_Do this_. Render each line of the rows below as a Markdown table with the columns "No." and "Line," numbering the lines in order and skipping any blank ones. Leave the pictures out of the table.

Word and element location rows

+ + + +

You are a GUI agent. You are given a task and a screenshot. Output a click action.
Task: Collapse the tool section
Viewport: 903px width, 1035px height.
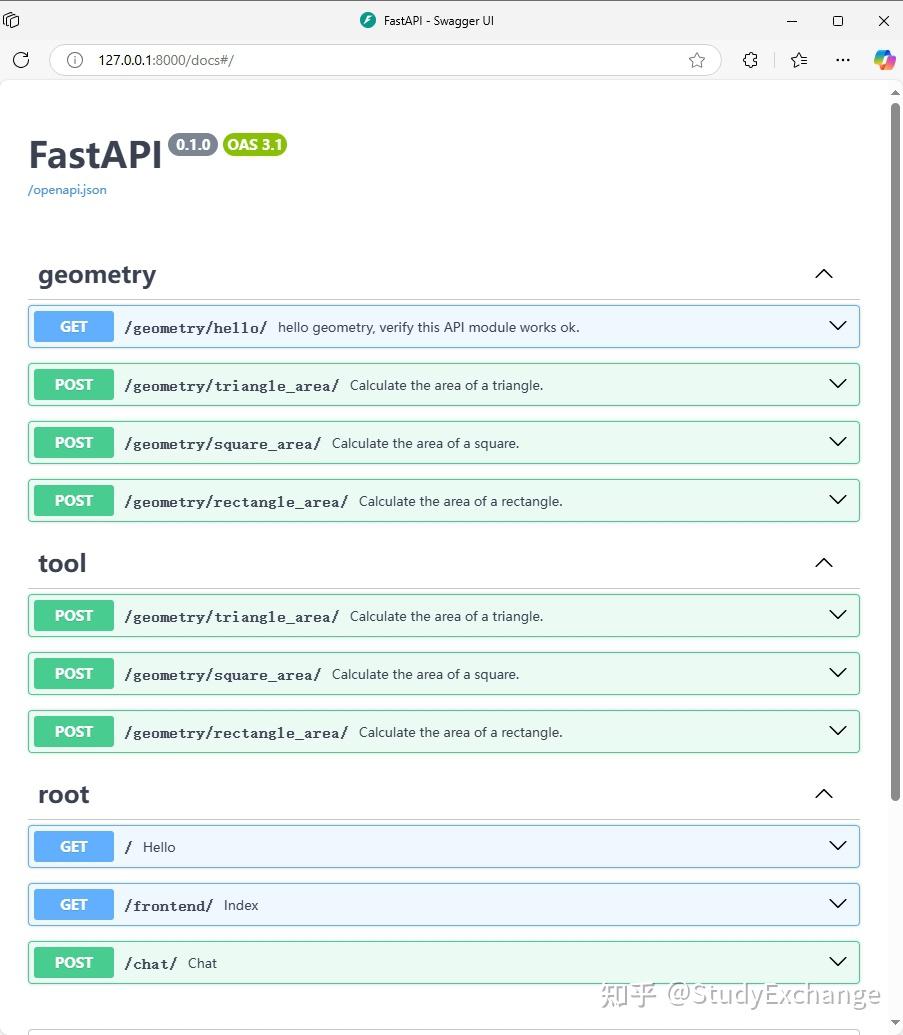[x=824, y=563]
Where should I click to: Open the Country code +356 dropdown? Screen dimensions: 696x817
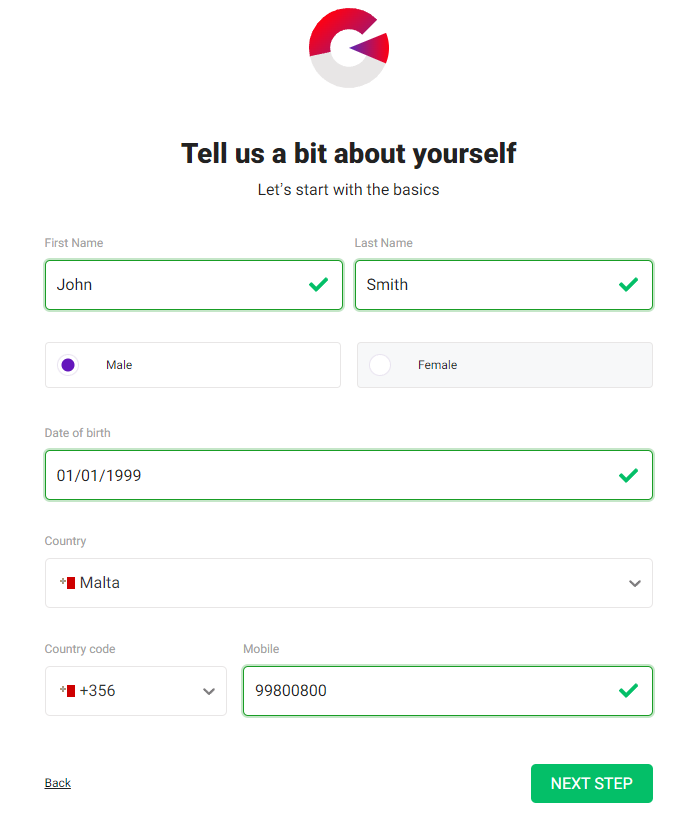point(135,691)
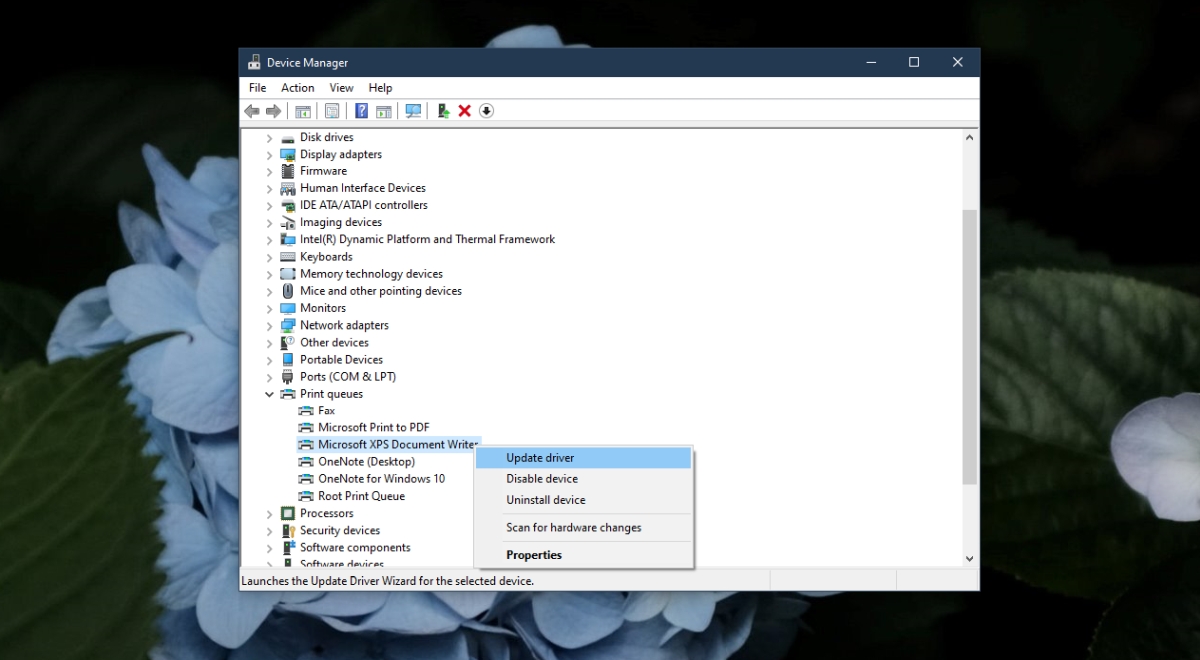Click the Back navigation arrow in the toolbar
The height and width of the screenshot is (660, 1200).
[x=251, y=111]
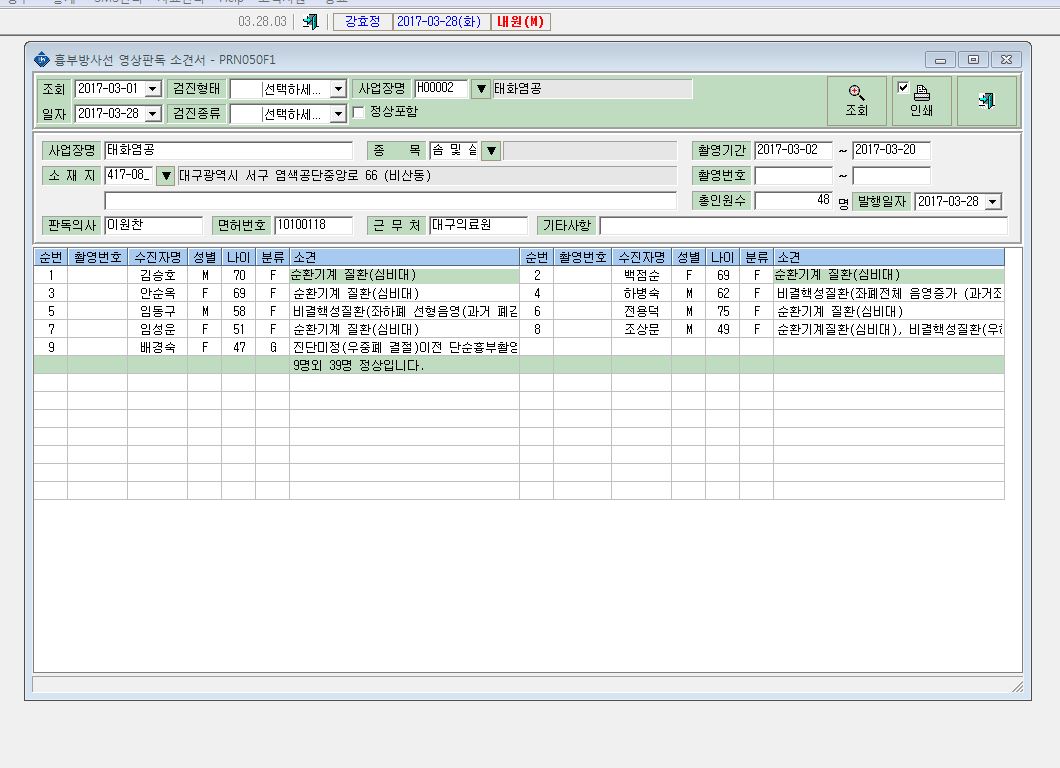Image resolution: width=1060 pixels, height=768 pixels.
Task: Click the exit door icon in the panel
Action: (x=986, y=101)
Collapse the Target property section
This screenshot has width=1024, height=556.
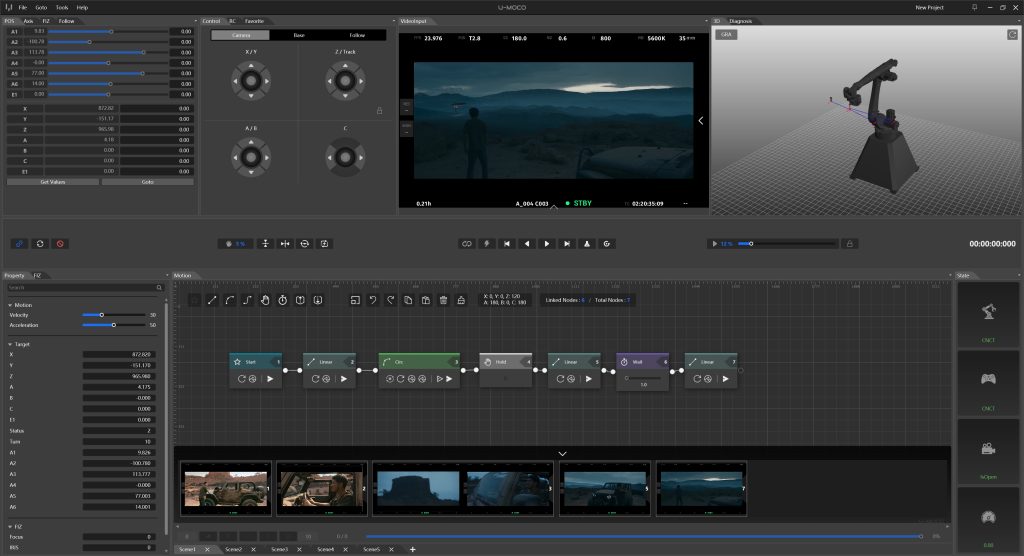[x=10, y=343]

+ + + +

_The reply_.
| No. | Line |
|---|---|
| 1 | You are a GUI agent. You are given a task and a screenshot. Output a click action. |
| 2 | Task: Collapse the tool section |
| 3 | Viewport: 903px width, 1035px height. |
| 4 | [x=824, y=563] |
| 5 | Where should I click to: Open the Country code +356 dropdown? Screen dimensions: 696x817 |
| 6 | point(135,691) |
| 7 | Click the Back navigation arrow in the toolbar |
| 8 | The height and width of the screenshot is (660, 1200). |
| 9 | [x=251, y=111] |
| 10 | Image resolution: width=1060 pixels, height=768 pixels. |
| 11 | Task: Click the exit door icon in the panel |
| 12 | Action: (x=986, y=101) |
| 13 | Collapse the Target property section |
| 14 | This screenshot has width=1024, height=556. |
| 15 | [x=10, y=343] |